Maden Deresi’nde Antik çağlardan beri varlığı bilinen simli kurşun ve çinko madenlerini çıkarmak için 1898 yılında Karasu Madenleri Osmanlı Anonim Şirketi kurulmuştur. Merkezi İstanbul’da bulunan şirketin temelleri Osmanlı tebaasından Türk ve Rum vatandaşlar tarafından atılmıştır. 1900 yılından itibaren yabancı sermayedarların hisselerinde her geçen zaman artışlar yaşanmıştır. Fransız, İngiliz, Rus ve İtalyan şirketler tarafından işletilmiştir. Çalıştırıldığı dönemde genellikle zarar eden şirket, birkaç defa iflâs ederek el değiştirmiştir.

1900-1901 yılında maden cevherini topraktan ayrıştırmak için fabrika inşa edilmiştir. Ayrıca idare binası, baruthane, bakkal, hastane, karakol, su kuyuları, su kanalları ve işçilerin yaşadığı ahşap evler bulunmaktadır. Elektrik elde etmek için fabrikanın 2-3 km yukarısında, iki vadi arasına büyük bir baraj inşa edilmiştir. Günümüzde barajın yıkılan sağ kanadından aşağı derenin suları dökülmekte ve şelâle olarak adlandırılmaktadır.

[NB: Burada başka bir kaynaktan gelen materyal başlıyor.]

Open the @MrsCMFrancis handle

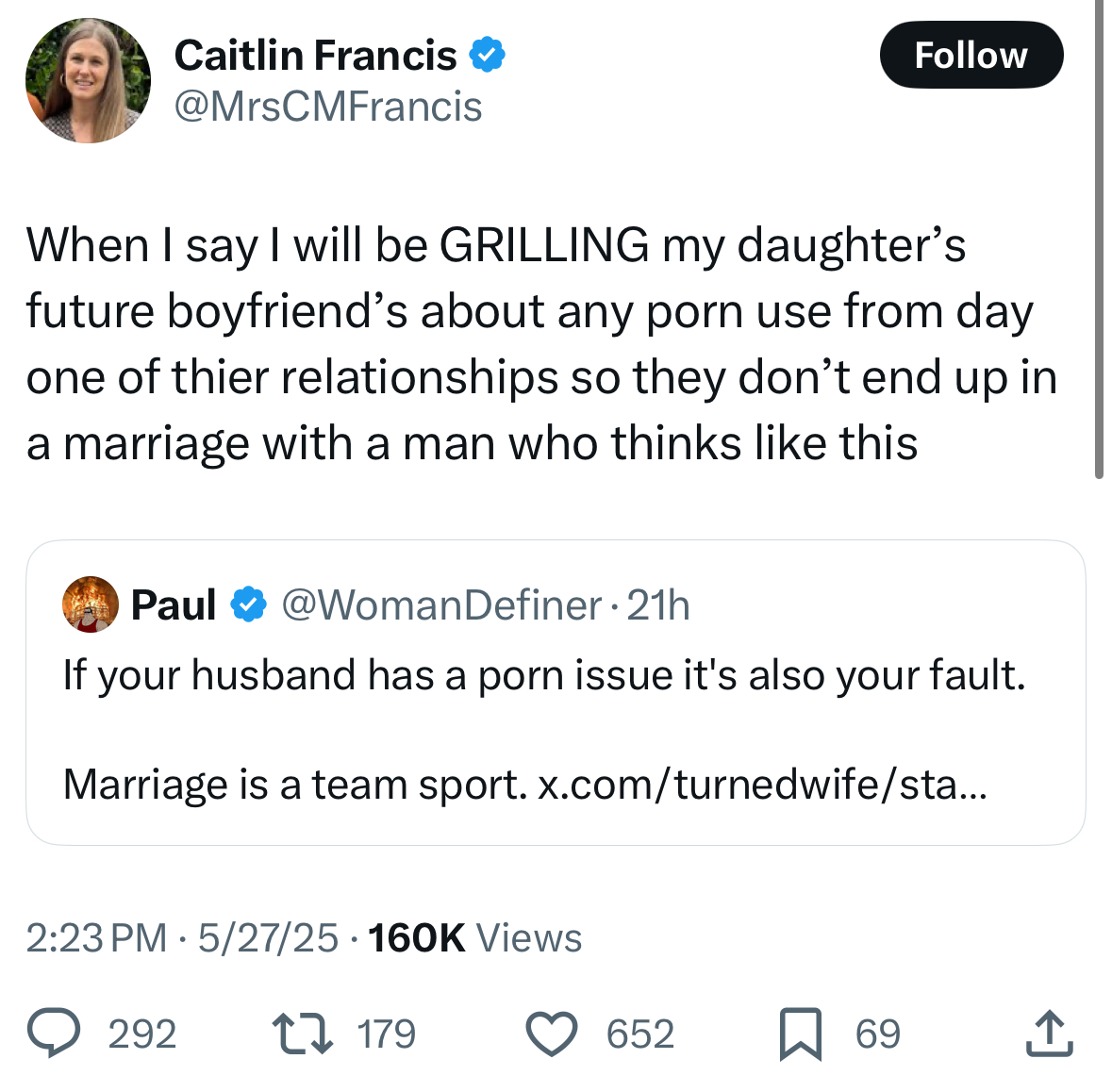coord(328,107)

Kuyulardan çıkarılan cevheri fabrikaya taşımak için vadinin yamaçlarındaki kayalar oyularak raylı taşıtlar inşa edilmiş, fakat raylar günümüze ulaşmamıştır. En başta yerli-yabancı yüzlerce işçinin çalıştığı madende, yeterli cevherin bulunmamasından dolayı 1909’lardan itibaren işçi sayısı 52’ye düşmüştür. Çevre köylerde fabrikaya bağlı birçok maden ocağı bulunmaktadır. I. Dünya Savaşı ve Milli Mücadele zamanlarında faaliyetleri neredeyse durma noktasına gelen şirket 1929 yılında tamamen kapatılmıştır. Madenler, 07.12.1966 tarihinde Enerji ve Tabii Kaynaklar Bakanlığı’na devrolunarak Türkiye Cumhuriyeti Devleti bünyesine geçmiştir.